Em coluna recente ("Gênio apesar da droga", 6/9), sobre o saxofonista Charlie Parker, comentei que um dos motivos para a aversão a ele pelos jazzófilos conservadores nos anos 40 e 50 era o fato de seu instrumento, o sax-alto, ter alijado de cena o clarinete, até então onipresente no jazz. De fato, depois dele nunca mais surgiram clarinetistas como Sidney Bechet e Benny Goodman. As revoluções futuras seriam comandadas por saxofonistas como Sonny Rollins, John Coltrane, Ornette Coleman.

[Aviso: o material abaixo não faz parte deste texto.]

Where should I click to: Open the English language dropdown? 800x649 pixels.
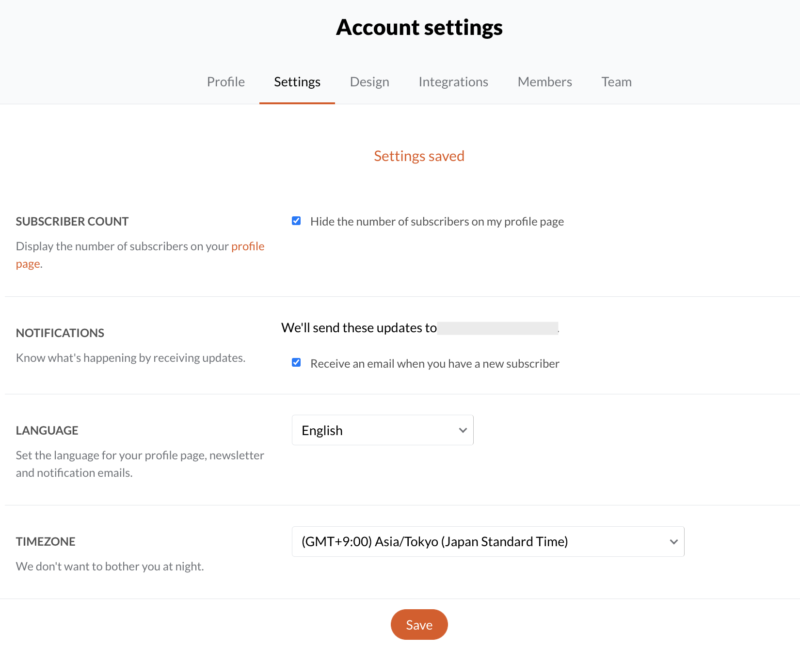pyautogui.click(x=383, y=430)
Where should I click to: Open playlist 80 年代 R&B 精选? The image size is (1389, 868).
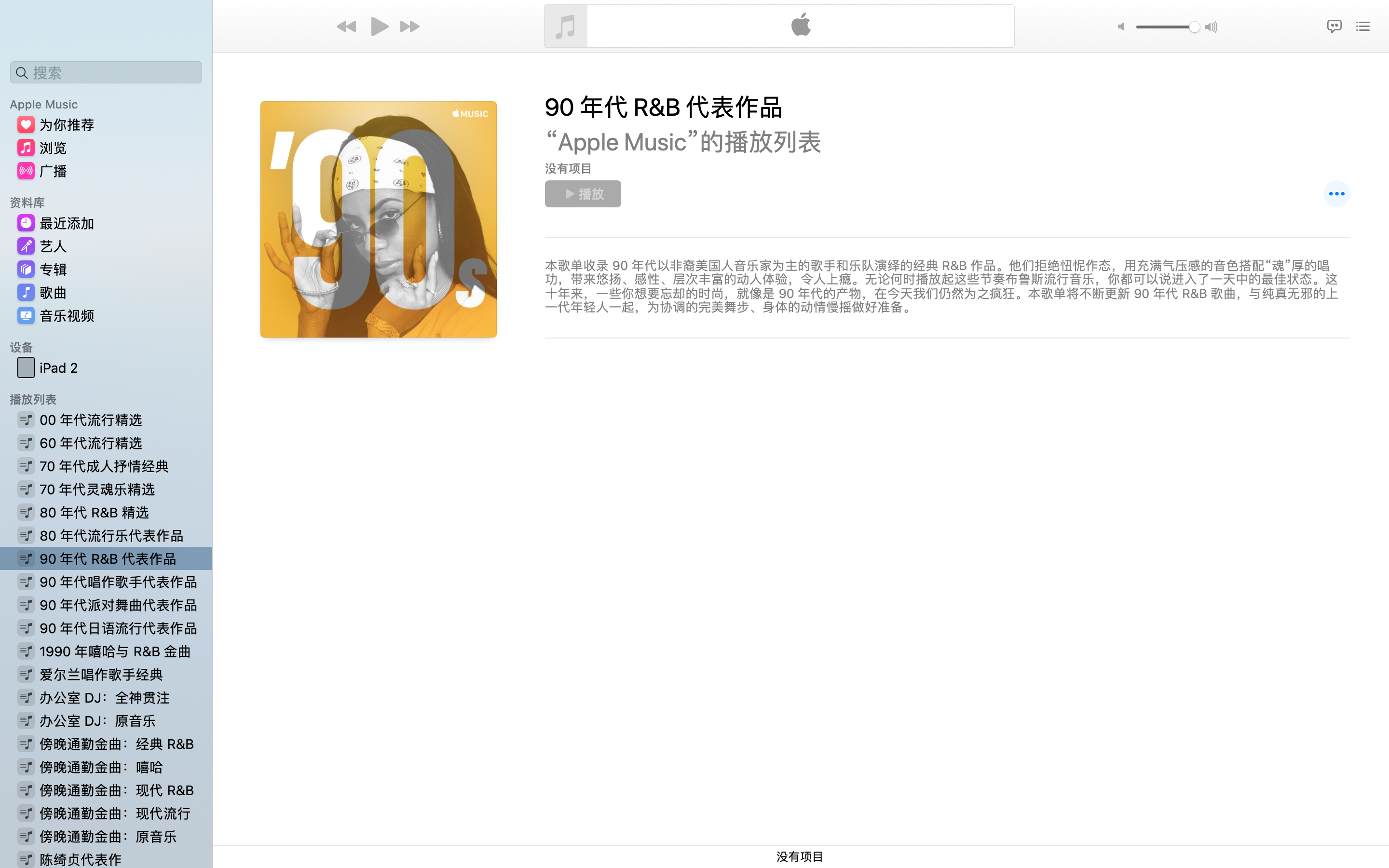(94, 513)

Mas isso sempre aconteceu —a superação de um instrumento pela erupção de um gênio num instrumento similar. A pré-história do jazz, por exemplo, foi escrita pelo cornet, e um de seus virtuoses era King Oliver, mentor de Louis Armstrong. Pois foi o trompete de Louis, cortante e cristalino, que, em 1925, aposentou o cornet e o próprio King Oliver.

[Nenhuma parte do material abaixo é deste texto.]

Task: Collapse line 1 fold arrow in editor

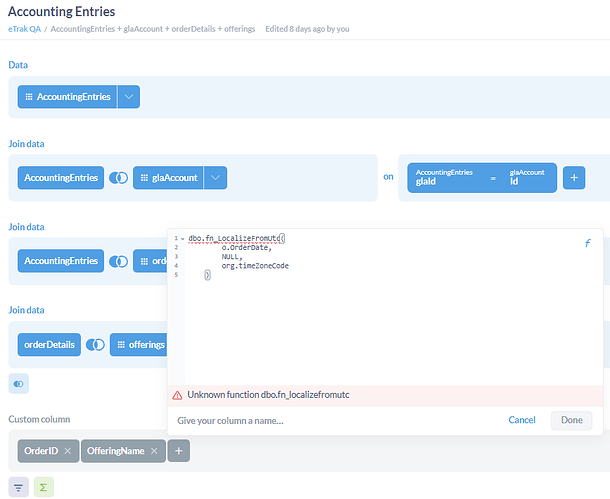Action: click(x=182, y=239)
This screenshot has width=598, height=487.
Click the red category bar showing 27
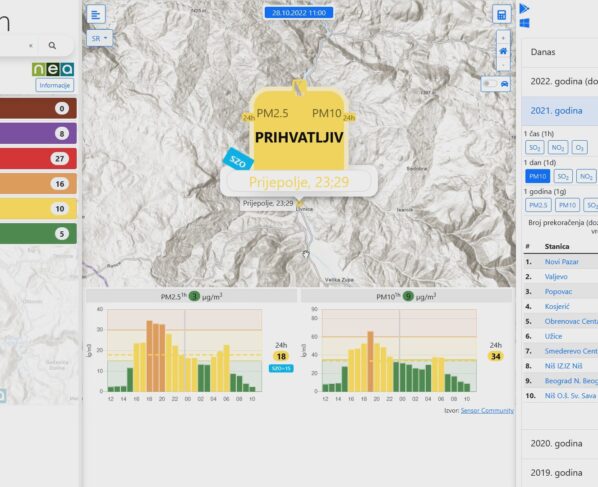pyautogui.click(x=37, y=159)
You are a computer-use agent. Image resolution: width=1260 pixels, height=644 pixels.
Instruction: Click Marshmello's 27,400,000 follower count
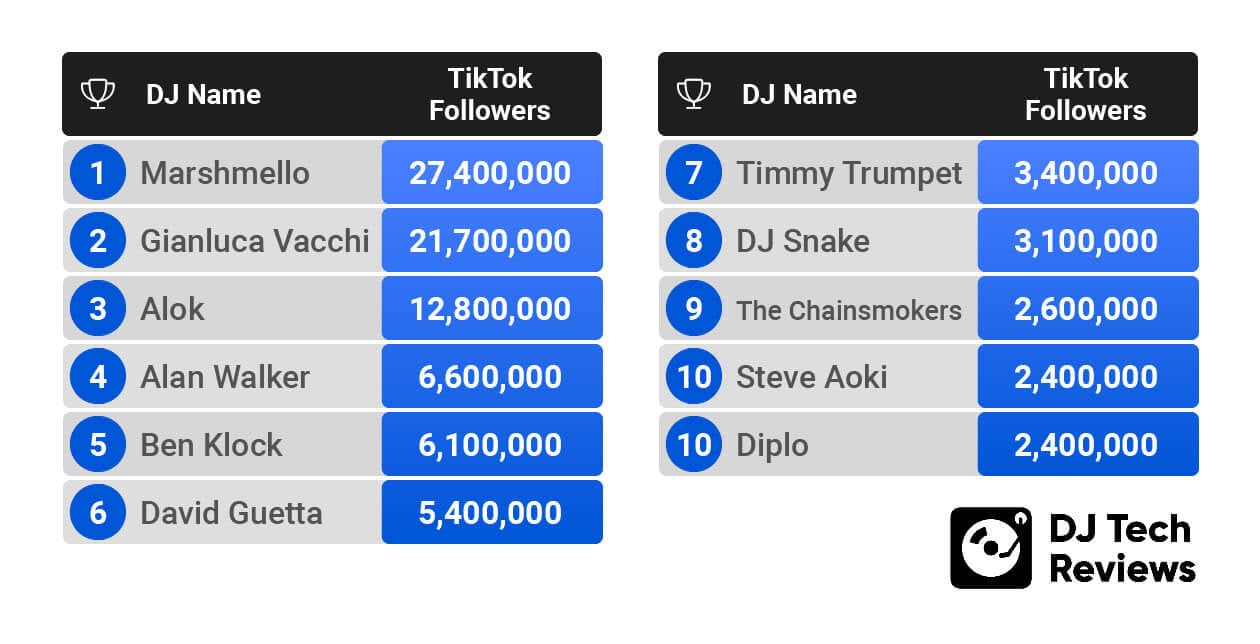[x=490, y=173]
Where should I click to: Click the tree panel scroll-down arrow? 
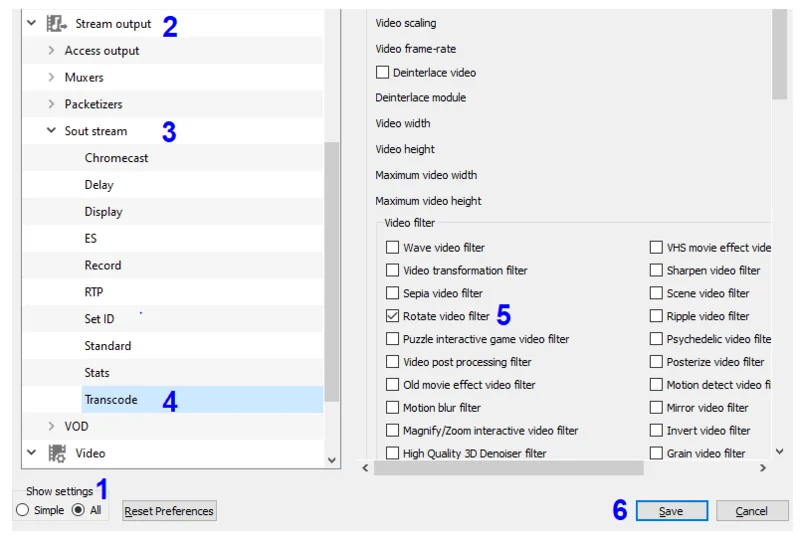click(x=333, y=460)
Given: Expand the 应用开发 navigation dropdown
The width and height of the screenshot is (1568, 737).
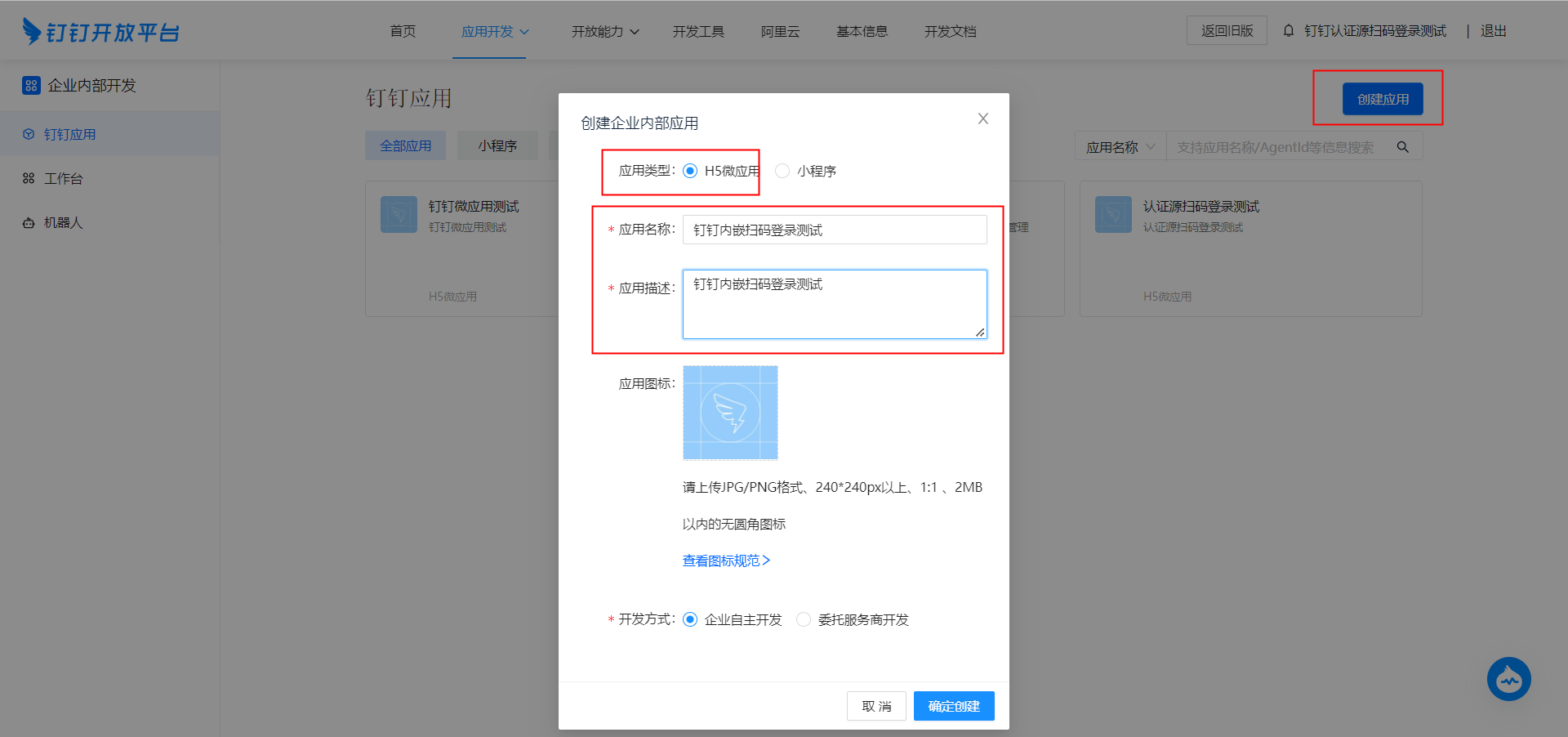Looking at the screenshot, I should coord(495,32).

A seção rítmica dos grupos de New Orleans se baseava na tuba, até que, em 1926, um praticante do instrumento, Wellman Braud, músico de Duke Ellington, trocou-o pelo contrabaixo, e só restaram à tuba as bandas militares. Outro sustentáculo daqueles grupos era o banjo, substituído a partir de 1927 pelo violão de Eddie Lang. E, com Lionel Hampton, em 1935, o vibrafone enterrou o xilofone.
Com os cantores foi a mesma coisa. A chegada do microfone, em 1926, não veio para salvar os cantores sem voz, como se pensa, mas para valorizar os que tinham voz e aprenderam a usá-lo, como Bing Crosby e Ethel Waters. Em 1930, eles já tinham feito os altissonantes Al Jolson e Bessie Smith parecerem antediluvianos.

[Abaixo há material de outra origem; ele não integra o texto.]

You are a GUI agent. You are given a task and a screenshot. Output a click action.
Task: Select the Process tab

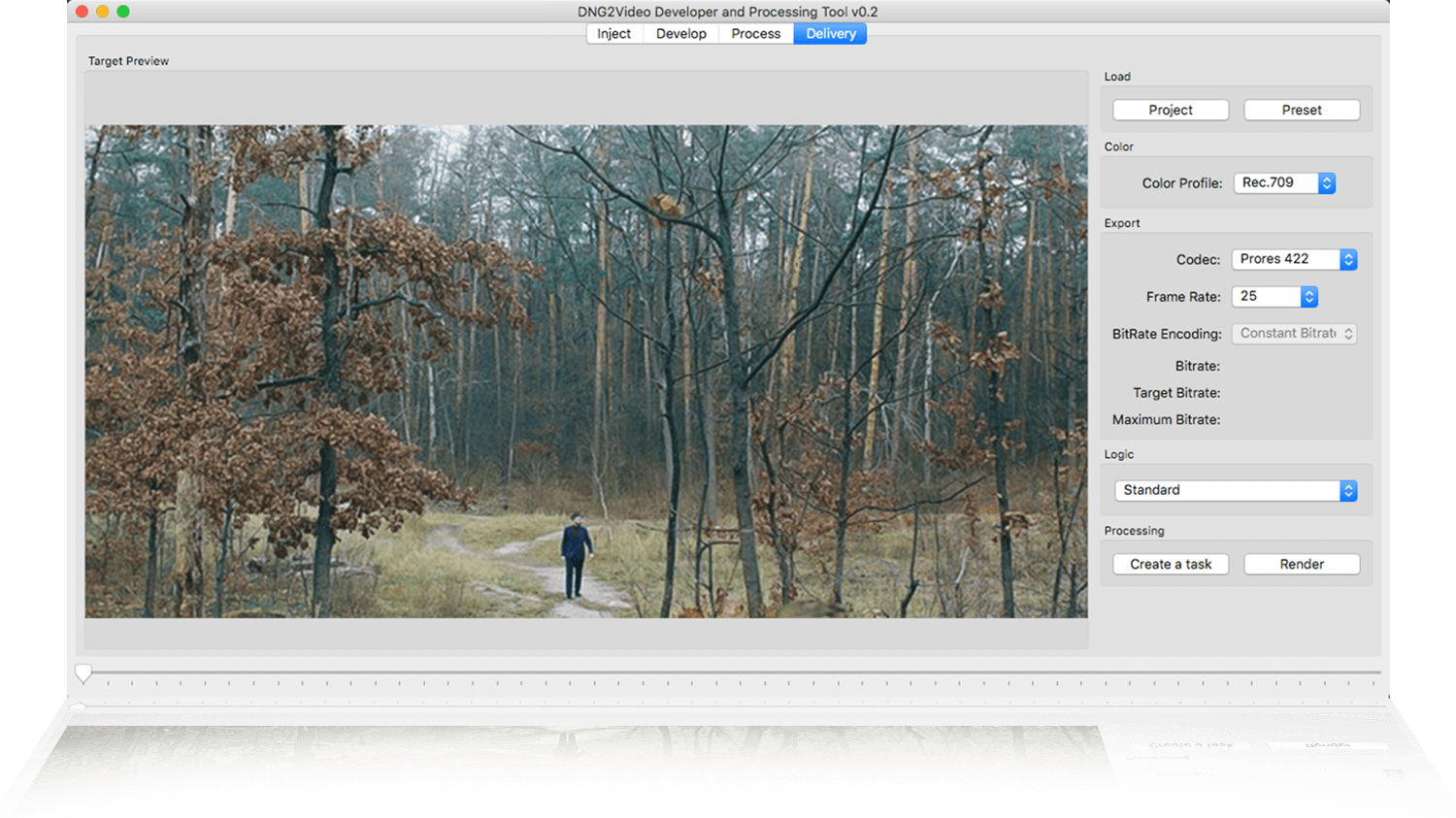pos(755,34)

Durante todo o século 20, a música popular se beneficiou dessa dinâmica. Os instrumentos iam sendo superados, mas o processo não parava. Isso acabou. Há 30 anos a instrumentação reduziu-se a guitarra, teclados e percussão e estacionou por aí. O resto é figuração e pode ser gerado em chocadeira elétrica, digo, computador.